Luego del aumento de mamas y la liposucción, los dos clásicos de los quirófanos, la labioplastia ha dejado de ser una operación rodeada de tabúes para convertirse en un instrumento más para la salud y la belleza femeninas.

Lo que quizás antes se ocultaba ahora se asume como un defecto que se pueden solucionar con información y con ayuda profesional.

Según explica el cirugano plástico y estético español Moisés Martín Anaya al portal Nosotras, las causas para solicitarla son variadas, siendo la más común el mayor tamaño de los labios menores en proporción a los labios mayores. Esto suele ocasionar complejos físicos y problemas en las relaciones sexuales. También irritación, molestias y problemas de higiene durante la menstruación. A veces no sólo se trata del tamaño y/ o grosor, sino también de un problema de asimetría.

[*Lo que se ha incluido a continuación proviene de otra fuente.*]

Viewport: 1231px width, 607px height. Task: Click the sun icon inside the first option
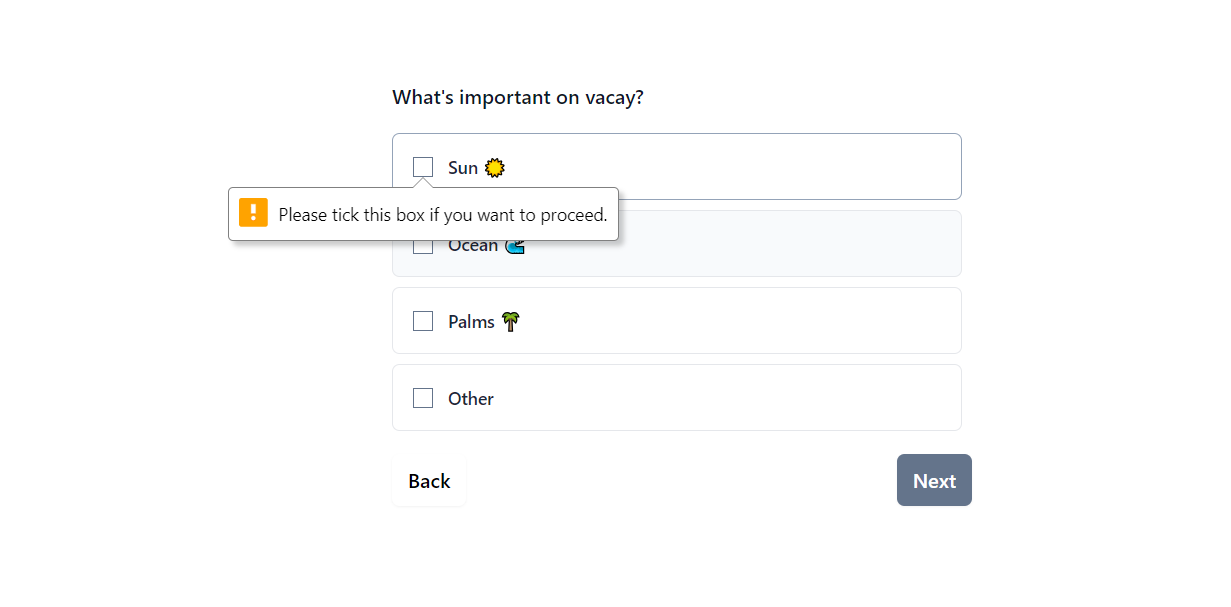click(x=492, y=167)
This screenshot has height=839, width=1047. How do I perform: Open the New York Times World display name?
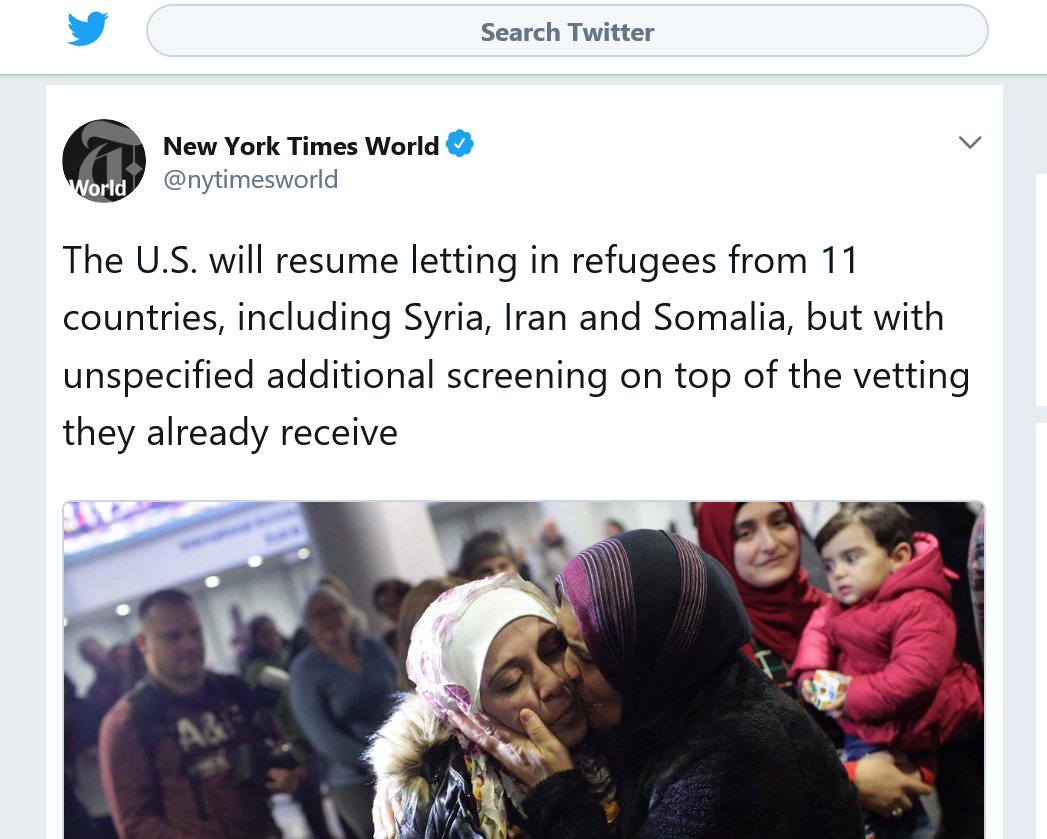pos(301,146)
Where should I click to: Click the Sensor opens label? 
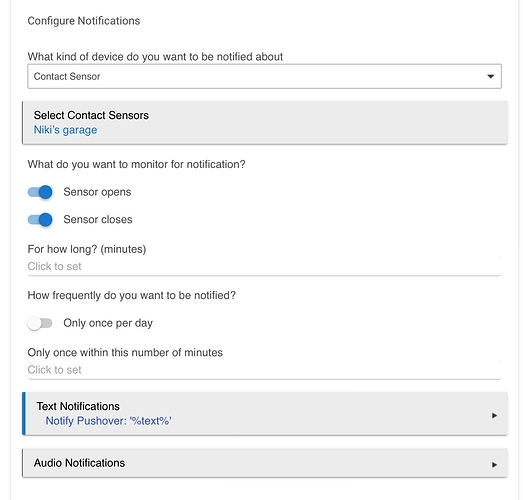click(97, 192)
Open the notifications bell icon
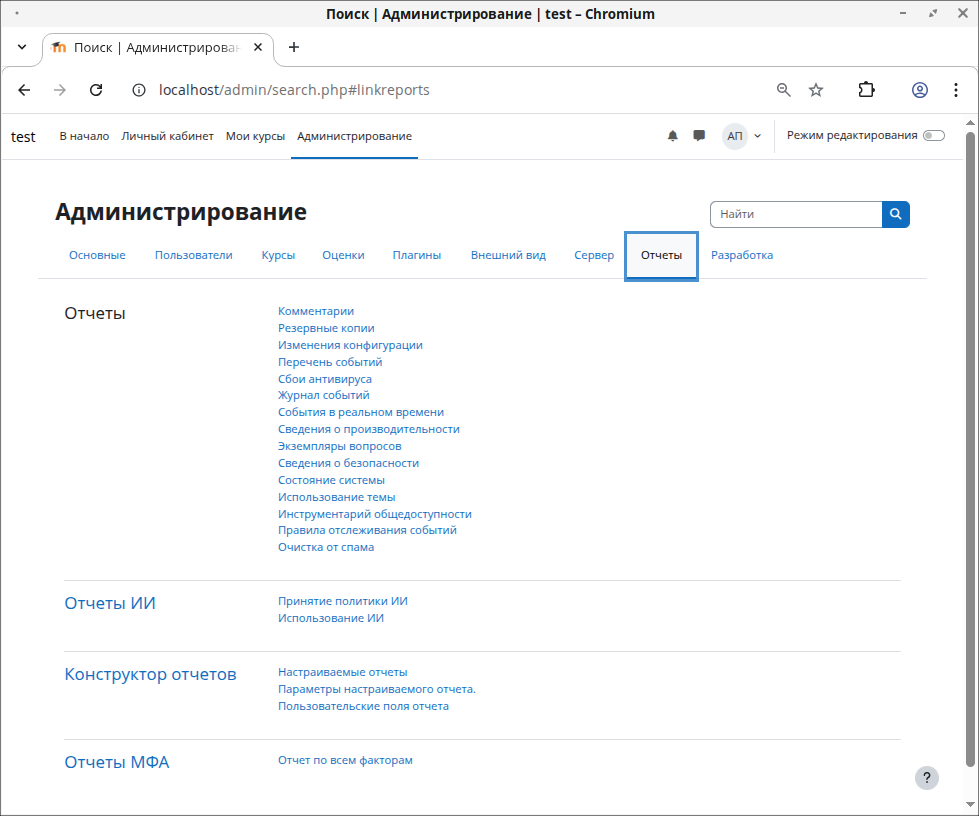Screen dimensions: 979x816 (673, 136)
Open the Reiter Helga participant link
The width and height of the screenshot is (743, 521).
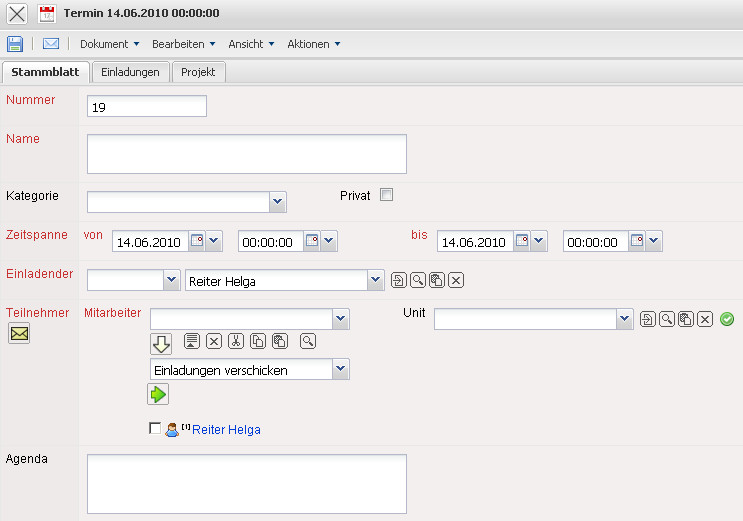226,430
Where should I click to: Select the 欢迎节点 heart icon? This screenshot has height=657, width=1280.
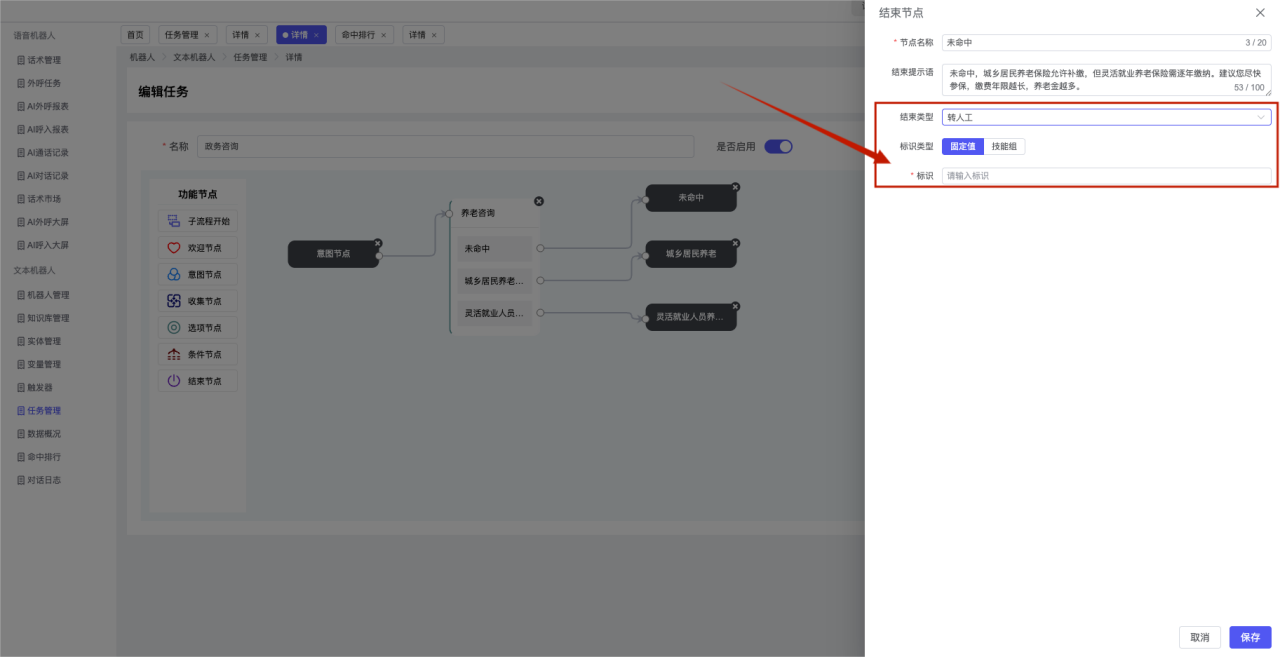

Las causas de la hipertrofia y la asimetría pueden ser de origen genético, pero también pueden haber aparecido luego del parto o, simplemente deberse al envejecimiento. La solución pasa por el quirófano y no es compleja, puesto que no requiere ingreso hospitalario. Se realiza bajo anestesia local sedación y consiste en una reducción mediante láser del tejido digamos sobrante y posterior remodelado.

El proceso dura una hora y media y el postoperatorio requiere vigilancia y cuidados normales en la zona. Reposo de 24 horas, nada de productos ni ropa que pueda irritar y,eso sí, abstención sexual durante un mes.